Some would say that it was President Reagan'southward affection for people that made him comfy with who he was. It was why he never viewed life equally a burden. On the contrary, he enjoyed it. He smiled hands and often. He took his responsibilities, but not himself, seriously. Sometimes he winked at aides during ceremonies as if to say "information technology'due south just me." He stood tall and walked purposefully, oftentimes with a little bounce in his stride. He rarely raised his vox or gave in to acrimony. Oh, he could get annoyed from time to time, but information technology was almost ever because he was behind schedule and people were kept waiting for him. He never thought of himself as better or more than important than anyone else. One twenty-four hours he was running late for a haircut appointment and grumbled about information technology to a nearby aide. The adjutant told the President non to worry considering the barber did not listen waiting. In a very firm voice, the President told the aide that was not the point. The point was all of the people back at the barber'south shop who were kept waiting because the schedule was overcrowded. From then on, the Appointments Secretarial assistant made sure in that location were no meetings scheduled immediately prior to haircuts.

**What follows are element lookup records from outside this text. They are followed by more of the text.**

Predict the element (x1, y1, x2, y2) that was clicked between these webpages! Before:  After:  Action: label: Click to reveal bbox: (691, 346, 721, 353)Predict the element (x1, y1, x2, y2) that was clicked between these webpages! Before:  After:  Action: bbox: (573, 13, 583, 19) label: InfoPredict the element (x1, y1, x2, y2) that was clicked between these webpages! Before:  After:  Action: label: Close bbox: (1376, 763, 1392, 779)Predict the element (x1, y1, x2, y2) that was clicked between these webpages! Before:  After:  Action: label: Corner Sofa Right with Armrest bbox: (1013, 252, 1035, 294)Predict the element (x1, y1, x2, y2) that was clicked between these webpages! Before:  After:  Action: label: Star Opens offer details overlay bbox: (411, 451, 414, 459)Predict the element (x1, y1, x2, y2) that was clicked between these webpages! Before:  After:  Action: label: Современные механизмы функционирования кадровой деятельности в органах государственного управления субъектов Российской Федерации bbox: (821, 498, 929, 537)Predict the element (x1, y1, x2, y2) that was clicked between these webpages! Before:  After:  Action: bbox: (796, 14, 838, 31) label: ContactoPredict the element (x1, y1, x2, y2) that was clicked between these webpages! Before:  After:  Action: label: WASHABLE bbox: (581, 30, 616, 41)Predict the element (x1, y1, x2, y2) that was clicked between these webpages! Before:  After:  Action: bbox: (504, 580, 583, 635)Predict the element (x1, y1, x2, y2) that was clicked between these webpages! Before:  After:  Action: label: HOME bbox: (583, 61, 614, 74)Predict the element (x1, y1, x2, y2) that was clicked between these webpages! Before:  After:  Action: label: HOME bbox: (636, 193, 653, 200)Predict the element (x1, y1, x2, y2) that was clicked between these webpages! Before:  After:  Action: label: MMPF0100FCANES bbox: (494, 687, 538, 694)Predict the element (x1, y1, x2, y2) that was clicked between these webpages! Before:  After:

Other than when Mrs. Reagan faced breast cancer, he was non a worrier. Ronald Reagan did not need the Presidency to experience skillful about himself or to vanquish some deep-seeded doubts. He never pretended to exist someone other than who he was. He did not adopt a persona to fit the task. In fact, he made a bespeak of saying that he didn't "get" President, but rather that he had been trusted with temporary custody of an Office that belonged to the people.

He knew who he was and he was happy.

That's why he never let ego get in the way. It was not always about him. On his desk-bound in the Oval Role, President Reagan kept a small plaque with the words: "There is no limit to what a man can do or where he tin go if he does not heed who gets the credit." He lived that in everything he did. Adjacent to it was a sign that said: "It Tin can Exist Done." The President kept it there to remind himself and visitors that in America, anything was possible – that nosotros were limited only by our dreams.

It was Ronald Reagan'due south happiness, his optimism, his enjoyment of life and his undying belief in the inherent goodness and spirit of the American people that got u.s. to believe in ourselves again and put our country dorsum on track. That, more than than anything else, is the enduring legacy of the Presidency of Ronald Reagan.